Taylor, meanwhile, played Little League ball in Montgomery County and was 13 when his family moved to Plano, an affluent Dallas suburb.
It was there, as a junior-varsity player for Plano West High School, that the 16-year-old got the message that ultimately led to his death. A junior-varsity coach told him and another player that if they wanted to make next year's varsity, they had better get bigger and stronger.
In the months that followed, his parents grew concerned. The slightly built Taylor had bulked up, from 170 to 205 pounds. He had developed other telltale signs of steroid abuse that they didn't recognize at the time - acne on his back, irritability, aggressive behavior, and wild mood swings. He became belligerent and on at least one occasion withdrew money from his parents' bank account without permission.
Suspecting drug use, they had a family doctor administer two tests. Donald, who went on to pitch for the University of Louisiana at Lafayette, the University of Texas at Arlington, and Gwynedd-Mercy College, from which he graduated in May, suspected that his brother might be using steroids and told his parents. Meanwhile, because the drug tests were not designed to detect steroids, the results came back clean.
"We took him to the doctor twice, and when his behavior didn't clear up, we took him to a psychiatrist," Hooton said. "What else is a damn parent supposed to do? It was during his sixth meeting with a psychiatrist that he admitted he was doing steroids. And when she asked him why, he explained to her" the junior-varsity coach's comments.

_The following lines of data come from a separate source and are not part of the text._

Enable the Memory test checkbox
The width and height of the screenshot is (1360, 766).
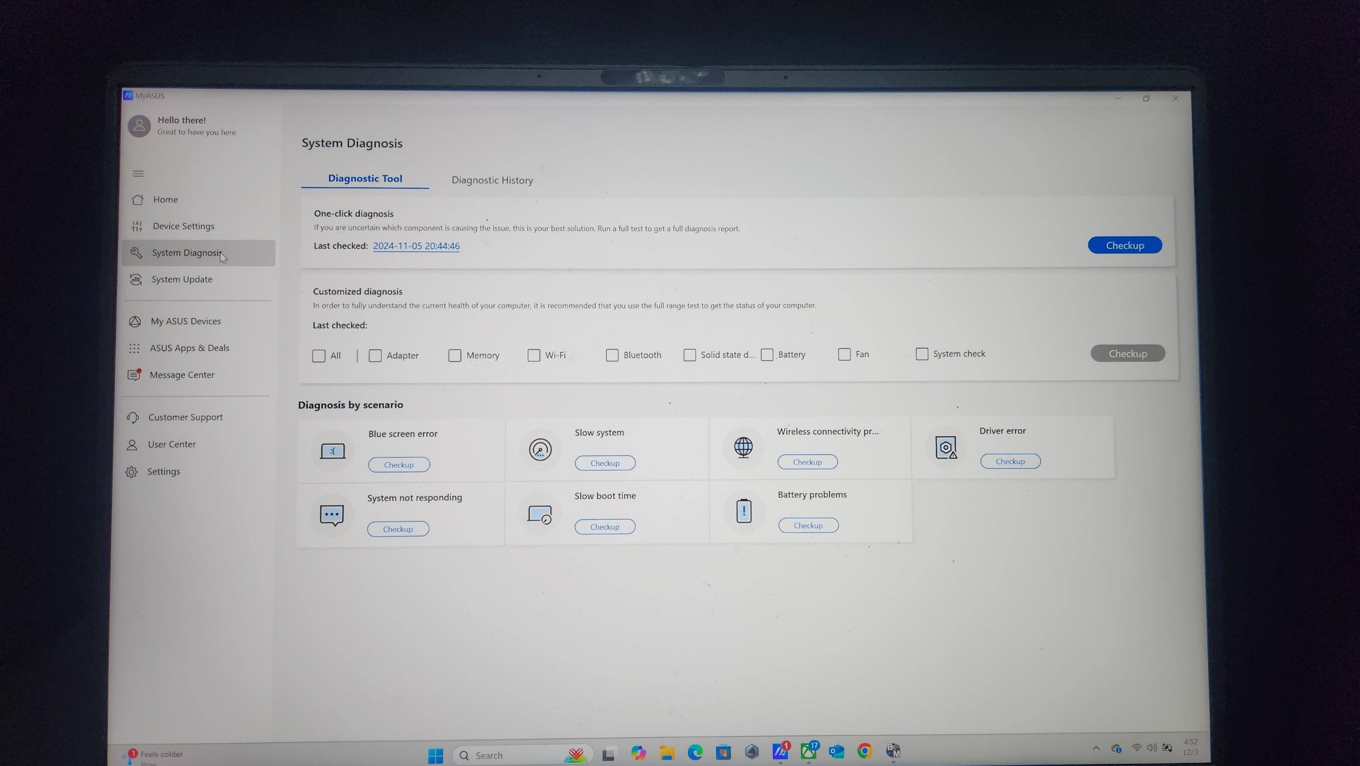tap(455, 356)
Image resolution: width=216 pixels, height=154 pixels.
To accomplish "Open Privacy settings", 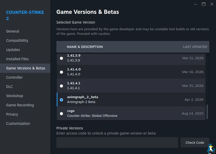I will click(12, 114).
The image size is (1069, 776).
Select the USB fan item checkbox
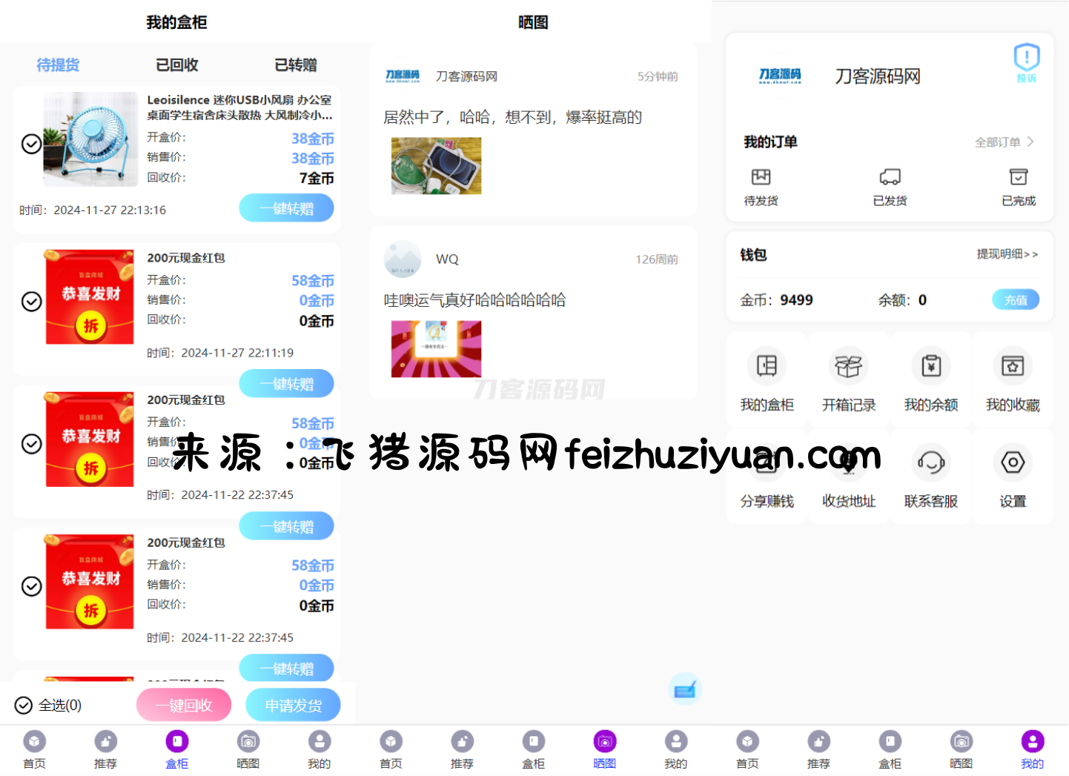(x=31, y=144)
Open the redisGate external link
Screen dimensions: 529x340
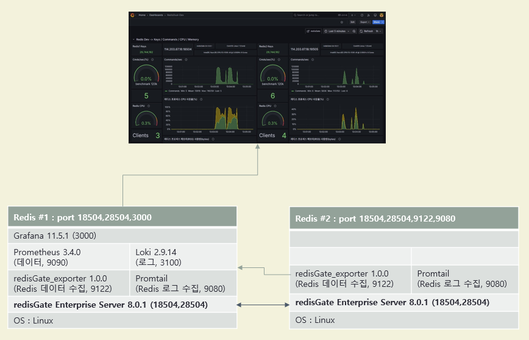pos(313,31)
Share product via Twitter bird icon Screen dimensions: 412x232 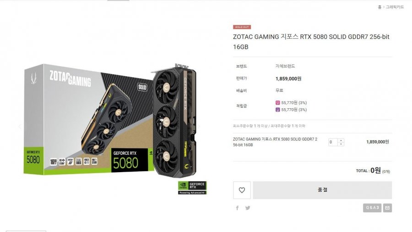[248, 208]
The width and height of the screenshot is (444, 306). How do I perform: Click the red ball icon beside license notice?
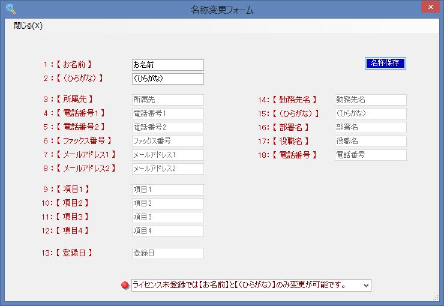point(125,285)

The example of that coach and his advice, innocent or not, is what Don and Donald Hooton convey to the high school athletes, coaches, physicians and parents they encounter through their foundation's work.
"We tell them, 'Guys, what was acceptable behavior 10 years ago borders on negligible behavior today,' " Hooton said. "You can't just tell a 16-year-old kid that he needs to get bigger and then leave him to his own devices to figure out what that means - especially when you find out, as we later did, that close to half the kids on that team were using steroids."
Taylor's behavior continued to worsen in the last months of his life, even as he told his parents he had stopped injecting Deca 3000 and taking Anadrol pills, some of which he was obtaining illegally from Mexican sources. He punched a hole in a bedroom wall, beat up the boyfriend of a girl he knew, and flew into frequent rages.
It was after his parents grounded him one weekend that Taylor fastened a knot from his belt and hanged himself from his bedroom door.
The foundation named for him grew out of a meeting at Plano West, just weeks after the suicide. More than 600 people turned out to hear the account of Don Hooton.
"The Dallas Morning News covered that event, and the rest is history," he said.
With Hooton as chairman and his surviving son as president, the foundation has spread its anti-steroid message across the country, primarily through high-school seminars.
"People need to be educated," Hooton said. "A paper down here did an investigation into steroid use among Texas high school athletes, and there were coaches who said things like, 'I've been a coach for 22 years and I've never seen any steroid use.'
"Well, in today's environment, they ought to be fired. That's a ridiculous and irresponsible statement. These coaches need to be trained what to look for. Otherwise, they're going to be sending these kids naively back into that environment. And then what do you expect the kids to do?"